The hypocrisy has to stop unless of course we want to see Muslim societies continuing to languish under dictatorships, autocracies and sham democracies. Sham democracies as you know are now the rage particularly in Southeast Asia. They are more insidious and pose a greater threat to political freedom and constitutional democracy than even dictatorships and autocracies. Dictatorships and autocracies are at least clearly visible and we know that they cannot by any stretch of the imagination pretend to be democracies. Sham democracies on the other hand come well armed with the trappings of democracy. We can’t see or in certain cases we pretend that we can’t see that they are masquerades perpetuating injustice, human rights abuses and corruption.
With the entire state apparatus at their disposal, they rob and plunder the nation’s wealth and resources, imprison dissidents without trial, deny press freedom and render the judiciary into a spineless organ of state whose existence is to serve their political survival. Yet, and this is the most insidious part, their leaders are recognised as leaders of the “free and democratic world” standing shoulder to shoulder with the leaders of the established democracies.

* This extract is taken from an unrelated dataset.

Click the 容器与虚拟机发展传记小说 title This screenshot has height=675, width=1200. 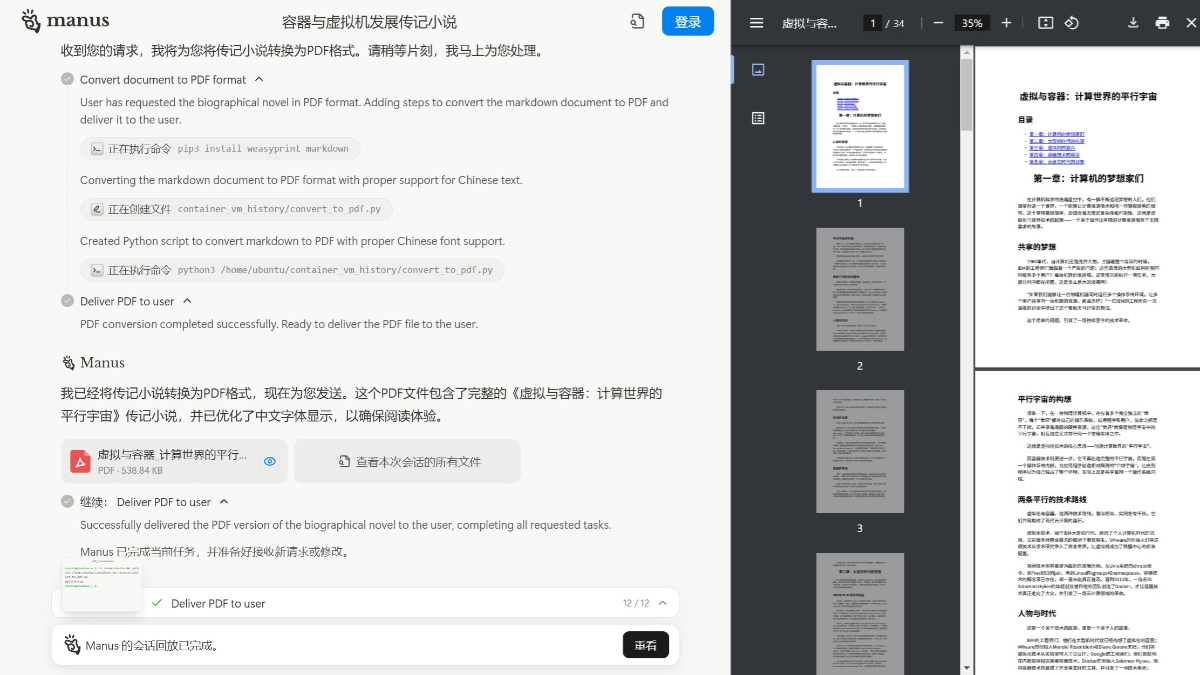[x=370, y=20]
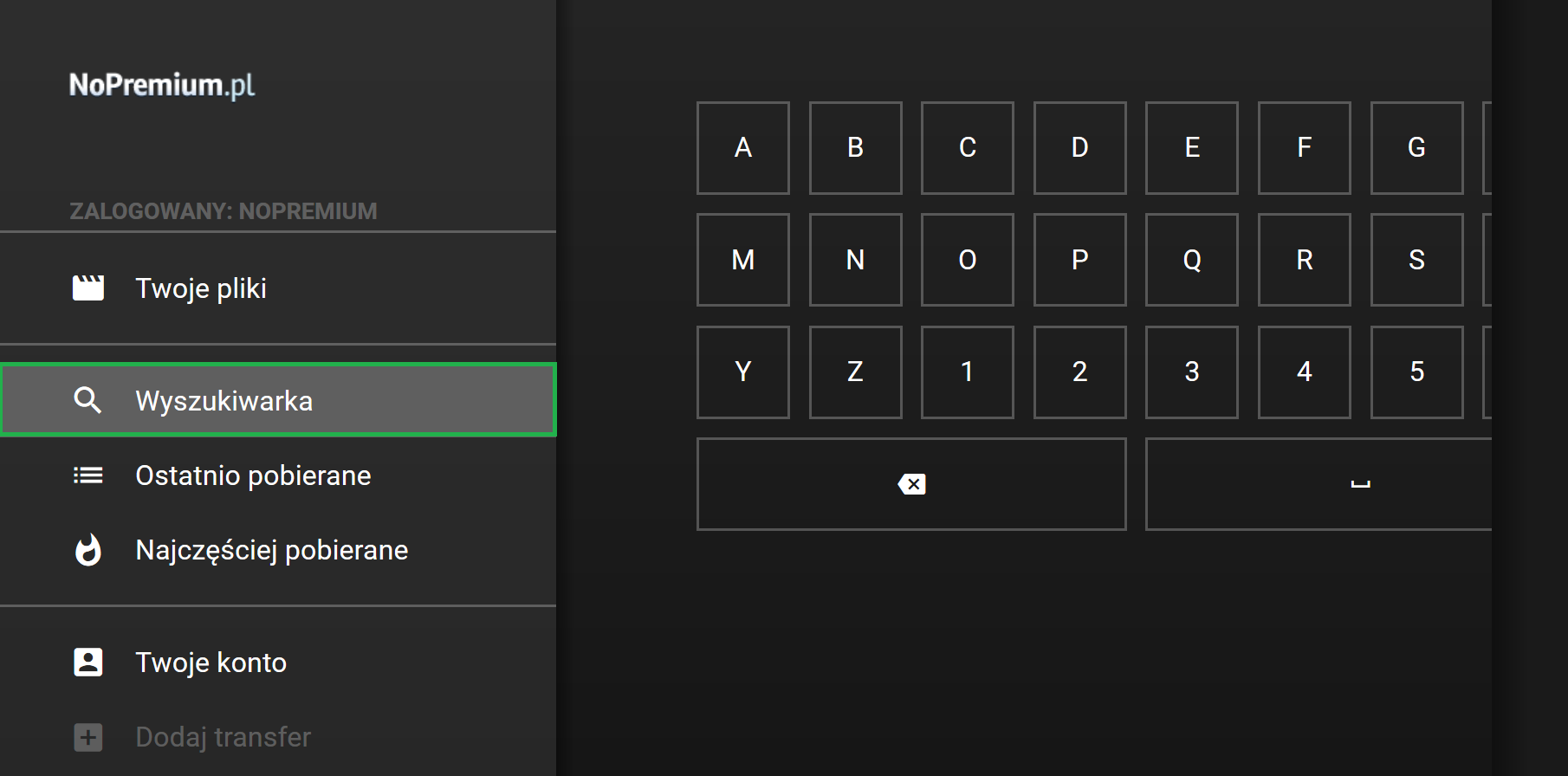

So, this begs the question whether there has been any real progress in political reform in the Muslim world apart from Turkey and Indonesia. Certain states even in the Middle East appear to be moving towards democracy but the rhetoric often exceeds the reality. Nevertheless, let us not be confused about what the real issue is. It is not whether Islam and democracy are compatible but whether leaders in Muslim countries will uphold freedom and democracy. Nor is it a problem about the East being at loggerheads with the West. If I may just conclude with a few lines from Iqbal’s Zarb-i-Kalim:
Shun neither the East
Nor fear the West
For it is Nature that sets
you turning each night
(wherever you may be)
To the morning bright”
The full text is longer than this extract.